START Given data
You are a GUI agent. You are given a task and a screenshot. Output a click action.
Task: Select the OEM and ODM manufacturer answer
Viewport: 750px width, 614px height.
END Given data
START Given data
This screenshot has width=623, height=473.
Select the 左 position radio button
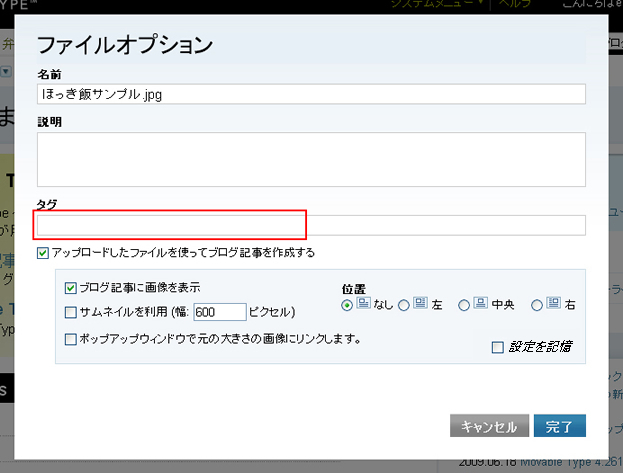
END Given data
START Given data
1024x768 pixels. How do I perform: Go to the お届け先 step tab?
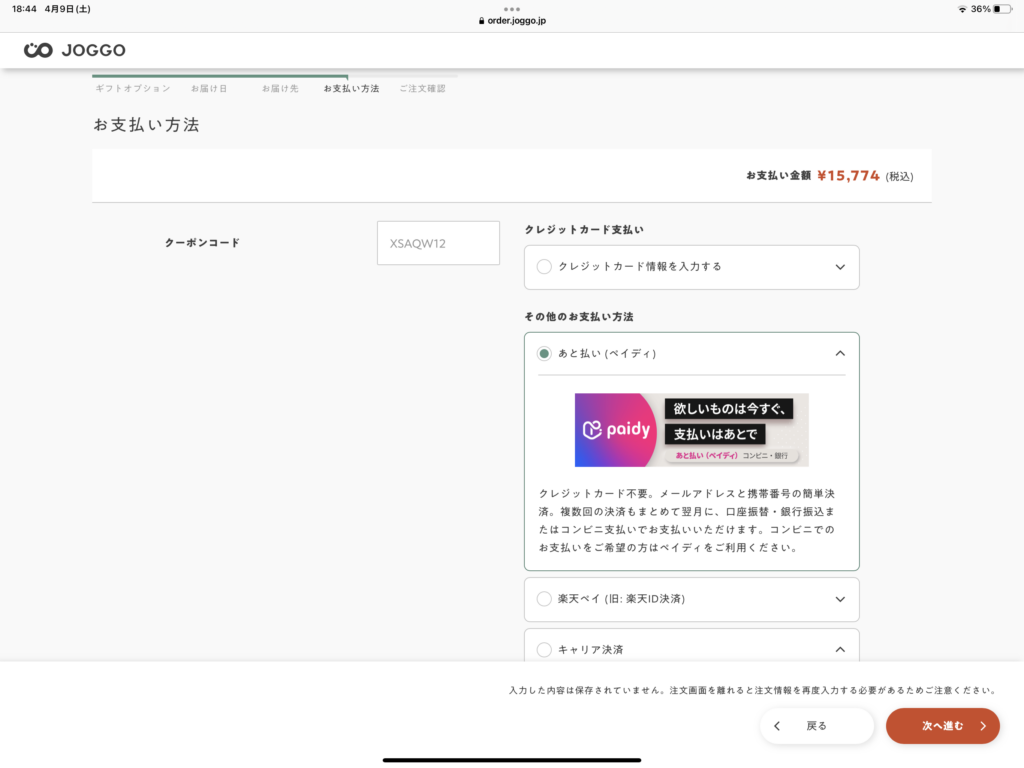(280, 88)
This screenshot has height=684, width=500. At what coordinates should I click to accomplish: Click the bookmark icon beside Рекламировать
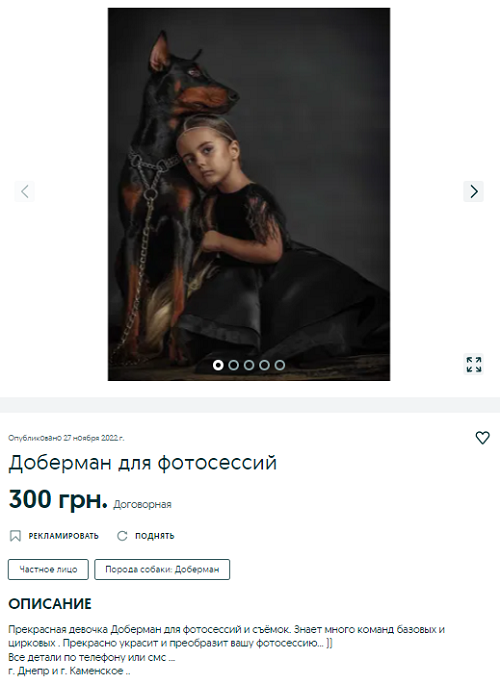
END Given data
On how many lines of the listing does the string "Select" appear? Only the number should be given.

## Task answer
2